__Task details__. Write out the stretch of lines below that begins at the line with "[Video] (98, 2558)" and ends at the line with "[Follow us on Facebook] (22, 2314)", including both, exactly as given and nothing more.

Saved data entries
++++++

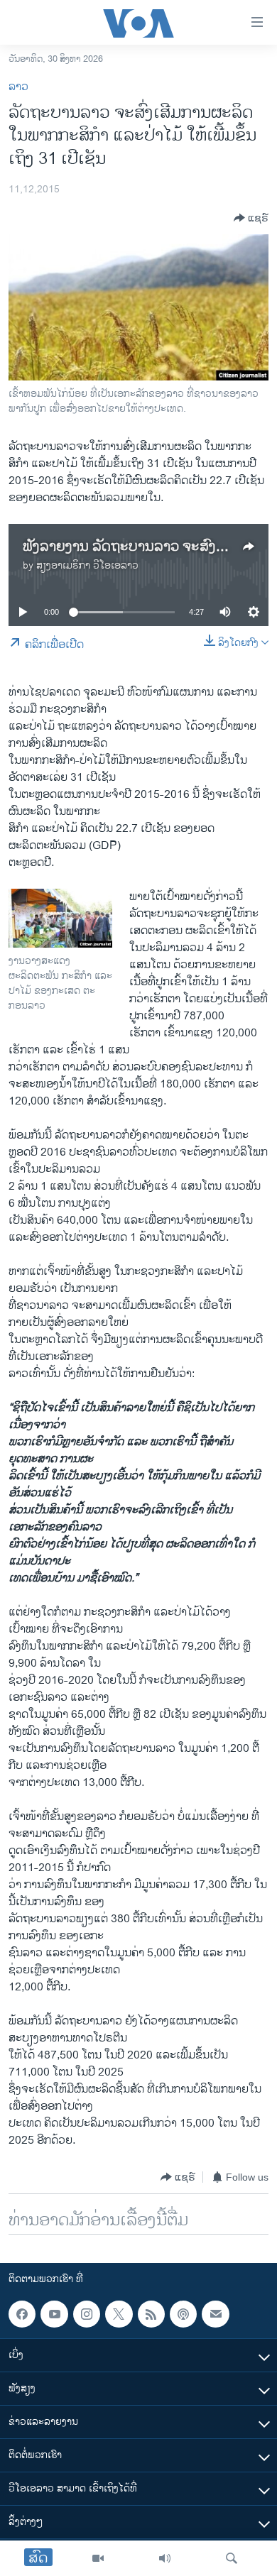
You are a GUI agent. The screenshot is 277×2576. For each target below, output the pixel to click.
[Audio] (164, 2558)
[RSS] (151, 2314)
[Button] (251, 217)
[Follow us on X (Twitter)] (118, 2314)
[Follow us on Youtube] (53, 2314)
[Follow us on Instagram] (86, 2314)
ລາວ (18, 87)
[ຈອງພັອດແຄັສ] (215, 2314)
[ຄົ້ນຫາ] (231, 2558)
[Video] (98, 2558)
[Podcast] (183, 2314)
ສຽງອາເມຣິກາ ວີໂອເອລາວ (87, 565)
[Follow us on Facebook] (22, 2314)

++++++

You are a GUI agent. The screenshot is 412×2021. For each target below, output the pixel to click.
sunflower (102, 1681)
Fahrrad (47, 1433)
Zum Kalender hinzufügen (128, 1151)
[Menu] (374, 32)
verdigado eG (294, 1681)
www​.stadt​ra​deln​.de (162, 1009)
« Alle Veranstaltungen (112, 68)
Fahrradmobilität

++++++

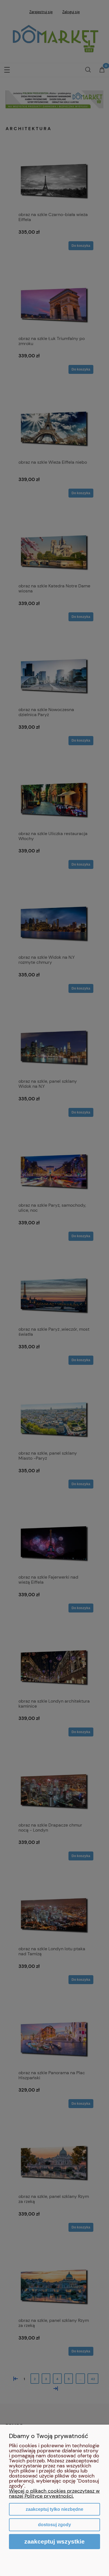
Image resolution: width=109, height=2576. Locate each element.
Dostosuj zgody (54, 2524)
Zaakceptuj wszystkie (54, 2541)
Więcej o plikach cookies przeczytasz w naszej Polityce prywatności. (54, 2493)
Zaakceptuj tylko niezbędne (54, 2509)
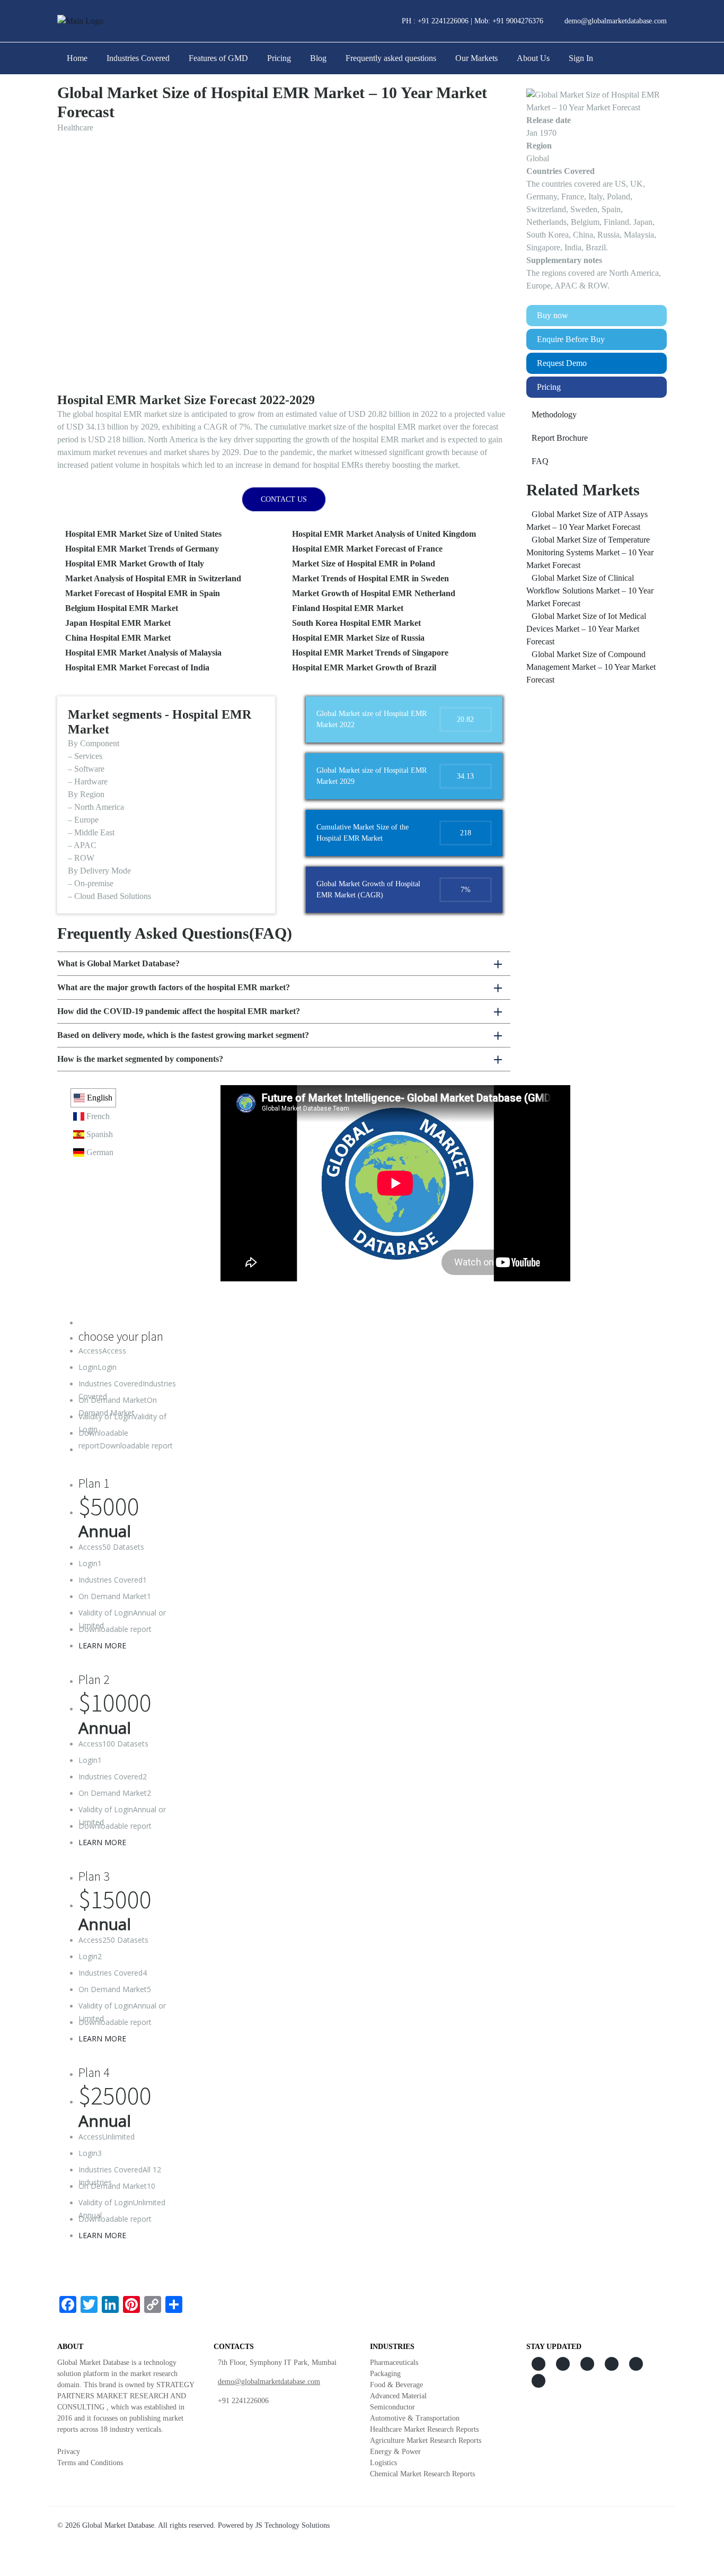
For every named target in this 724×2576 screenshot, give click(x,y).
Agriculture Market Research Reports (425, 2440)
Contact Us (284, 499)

++++++

__Answer section__.
[Video] (98, 2558)
[Podcast] (183, 2314)
ສຽງອາເມຣິກາ ວີໂອເອລາວ (87, 565)
[Follow us on Facebook] (22, 2314)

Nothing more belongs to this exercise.